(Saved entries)
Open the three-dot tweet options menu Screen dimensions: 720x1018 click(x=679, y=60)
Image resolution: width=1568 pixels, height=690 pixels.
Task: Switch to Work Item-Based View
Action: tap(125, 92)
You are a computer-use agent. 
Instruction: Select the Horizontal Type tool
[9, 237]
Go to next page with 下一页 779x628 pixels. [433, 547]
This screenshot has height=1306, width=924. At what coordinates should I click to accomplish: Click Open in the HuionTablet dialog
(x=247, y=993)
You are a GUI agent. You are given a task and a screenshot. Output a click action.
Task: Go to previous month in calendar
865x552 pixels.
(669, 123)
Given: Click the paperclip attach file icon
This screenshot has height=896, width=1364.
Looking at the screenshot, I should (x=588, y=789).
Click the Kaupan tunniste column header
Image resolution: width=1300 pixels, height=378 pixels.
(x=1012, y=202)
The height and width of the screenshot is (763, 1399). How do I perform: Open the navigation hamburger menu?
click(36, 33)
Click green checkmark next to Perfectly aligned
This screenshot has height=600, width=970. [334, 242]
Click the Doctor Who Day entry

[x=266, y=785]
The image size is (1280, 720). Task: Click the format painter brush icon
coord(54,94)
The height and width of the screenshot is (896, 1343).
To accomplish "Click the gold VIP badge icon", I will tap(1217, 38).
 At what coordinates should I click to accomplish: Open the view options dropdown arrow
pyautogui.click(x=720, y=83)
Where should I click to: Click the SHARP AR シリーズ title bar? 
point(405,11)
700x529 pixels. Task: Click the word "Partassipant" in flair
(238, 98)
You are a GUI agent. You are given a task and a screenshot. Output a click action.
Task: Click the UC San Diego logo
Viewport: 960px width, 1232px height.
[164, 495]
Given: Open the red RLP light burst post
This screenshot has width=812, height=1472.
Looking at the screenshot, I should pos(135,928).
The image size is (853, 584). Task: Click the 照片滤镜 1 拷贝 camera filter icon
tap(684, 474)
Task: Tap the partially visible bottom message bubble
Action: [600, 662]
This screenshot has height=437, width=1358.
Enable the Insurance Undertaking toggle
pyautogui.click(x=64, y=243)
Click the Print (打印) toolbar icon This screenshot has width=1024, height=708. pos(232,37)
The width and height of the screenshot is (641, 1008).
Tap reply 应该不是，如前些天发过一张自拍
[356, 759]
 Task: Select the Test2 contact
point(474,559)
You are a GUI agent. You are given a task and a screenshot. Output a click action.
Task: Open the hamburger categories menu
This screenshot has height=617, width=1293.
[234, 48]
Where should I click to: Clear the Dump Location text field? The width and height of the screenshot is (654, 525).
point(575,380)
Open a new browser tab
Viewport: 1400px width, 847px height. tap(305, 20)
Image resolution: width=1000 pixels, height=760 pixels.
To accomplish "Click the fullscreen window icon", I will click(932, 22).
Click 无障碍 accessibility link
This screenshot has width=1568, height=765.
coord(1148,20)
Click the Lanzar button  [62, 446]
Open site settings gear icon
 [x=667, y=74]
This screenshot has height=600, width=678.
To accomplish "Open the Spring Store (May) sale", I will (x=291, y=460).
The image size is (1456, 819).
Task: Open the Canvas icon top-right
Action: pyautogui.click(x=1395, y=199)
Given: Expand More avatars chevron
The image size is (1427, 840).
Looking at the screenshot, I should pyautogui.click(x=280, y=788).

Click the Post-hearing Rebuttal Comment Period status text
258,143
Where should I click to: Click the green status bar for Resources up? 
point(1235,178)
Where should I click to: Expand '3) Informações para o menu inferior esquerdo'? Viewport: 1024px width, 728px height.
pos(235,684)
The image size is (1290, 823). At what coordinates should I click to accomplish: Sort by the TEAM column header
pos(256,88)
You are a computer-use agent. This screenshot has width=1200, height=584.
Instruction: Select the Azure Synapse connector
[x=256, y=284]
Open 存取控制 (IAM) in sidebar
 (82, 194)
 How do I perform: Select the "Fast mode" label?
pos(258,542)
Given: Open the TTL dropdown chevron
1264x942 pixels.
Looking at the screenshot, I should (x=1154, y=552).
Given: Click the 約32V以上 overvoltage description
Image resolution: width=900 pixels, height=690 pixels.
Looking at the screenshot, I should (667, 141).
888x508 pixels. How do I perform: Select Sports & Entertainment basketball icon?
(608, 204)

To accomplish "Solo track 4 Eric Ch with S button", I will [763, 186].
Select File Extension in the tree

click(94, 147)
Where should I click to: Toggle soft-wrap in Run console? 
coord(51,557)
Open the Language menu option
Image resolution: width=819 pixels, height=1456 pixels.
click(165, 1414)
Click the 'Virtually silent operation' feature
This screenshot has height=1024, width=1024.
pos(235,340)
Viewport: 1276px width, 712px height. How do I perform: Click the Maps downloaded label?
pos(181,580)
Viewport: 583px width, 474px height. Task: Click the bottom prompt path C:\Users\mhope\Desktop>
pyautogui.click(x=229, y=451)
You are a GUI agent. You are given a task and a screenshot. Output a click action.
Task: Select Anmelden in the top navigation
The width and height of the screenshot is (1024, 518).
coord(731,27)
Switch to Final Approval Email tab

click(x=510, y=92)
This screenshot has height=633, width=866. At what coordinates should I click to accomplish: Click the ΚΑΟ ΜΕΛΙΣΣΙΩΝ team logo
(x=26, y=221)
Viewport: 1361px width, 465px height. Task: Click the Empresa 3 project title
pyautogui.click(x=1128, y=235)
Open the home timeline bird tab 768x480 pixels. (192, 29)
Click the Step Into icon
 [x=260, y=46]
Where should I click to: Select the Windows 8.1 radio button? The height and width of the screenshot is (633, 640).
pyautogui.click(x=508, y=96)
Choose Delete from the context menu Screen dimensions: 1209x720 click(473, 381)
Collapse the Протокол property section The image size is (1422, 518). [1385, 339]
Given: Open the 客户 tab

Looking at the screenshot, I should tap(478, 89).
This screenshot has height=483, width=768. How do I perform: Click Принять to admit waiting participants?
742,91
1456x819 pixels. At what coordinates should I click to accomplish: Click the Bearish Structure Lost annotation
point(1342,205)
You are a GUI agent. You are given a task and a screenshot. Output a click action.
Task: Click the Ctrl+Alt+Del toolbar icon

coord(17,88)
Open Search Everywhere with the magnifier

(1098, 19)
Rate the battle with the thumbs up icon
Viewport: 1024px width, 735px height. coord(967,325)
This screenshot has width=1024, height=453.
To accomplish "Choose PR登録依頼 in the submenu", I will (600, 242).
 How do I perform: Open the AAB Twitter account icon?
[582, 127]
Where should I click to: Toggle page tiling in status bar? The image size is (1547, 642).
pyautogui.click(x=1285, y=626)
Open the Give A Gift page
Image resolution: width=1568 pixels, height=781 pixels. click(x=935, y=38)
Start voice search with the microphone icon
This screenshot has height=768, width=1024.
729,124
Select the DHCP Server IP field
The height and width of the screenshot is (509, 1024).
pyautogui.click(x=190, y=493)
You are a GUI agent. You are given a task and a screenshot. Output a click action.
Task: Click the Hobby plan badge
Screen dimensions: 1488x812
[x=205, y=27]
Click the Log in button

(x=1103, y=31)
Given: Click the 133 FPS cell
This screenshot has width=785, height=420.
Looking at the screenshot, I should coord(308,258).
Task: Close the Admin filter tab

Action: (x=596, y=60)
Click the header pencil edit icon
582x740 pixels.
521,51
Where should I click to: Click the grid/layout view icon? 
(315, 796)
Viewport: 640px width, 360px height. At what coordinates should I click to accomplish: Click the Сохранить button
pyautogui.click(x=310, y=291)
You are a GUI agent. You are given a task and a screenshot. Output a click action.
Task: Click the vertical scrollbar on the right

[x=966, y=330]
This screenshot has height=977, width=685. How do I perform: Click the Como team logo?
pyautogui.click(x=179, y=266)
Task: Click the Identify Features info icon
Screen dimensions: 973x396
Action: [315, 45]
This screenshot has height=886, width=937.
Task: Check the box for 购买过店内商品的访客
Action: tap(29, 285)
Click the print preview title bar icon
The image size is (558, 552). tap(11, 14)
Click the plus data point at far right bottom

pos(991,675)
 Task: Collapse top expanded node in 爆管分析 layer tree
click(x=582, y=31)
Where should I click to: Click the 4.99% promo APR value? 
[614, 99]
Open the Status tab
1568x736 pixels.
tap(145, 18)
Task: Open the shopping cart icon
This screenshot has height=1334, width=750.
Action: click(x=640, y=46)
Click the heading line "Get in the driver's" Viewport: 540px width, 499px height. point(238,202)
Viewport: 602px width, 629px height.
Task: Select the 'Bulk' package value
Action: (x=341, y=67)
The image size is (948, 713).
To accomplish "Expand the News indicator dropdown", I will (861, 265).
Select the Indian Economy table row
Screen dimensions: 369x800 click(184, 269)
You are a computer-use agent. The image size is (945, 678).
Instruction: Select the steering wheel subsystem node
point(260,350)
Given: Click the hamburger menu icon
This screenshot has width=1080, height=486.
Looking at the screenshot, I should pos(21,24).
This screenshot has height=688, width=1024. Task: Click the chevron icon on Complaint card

■ ASSIGNMENT ■
Tally up the lines in the records that contain the word "chevron" and give only the total.

■ REPLY ■
3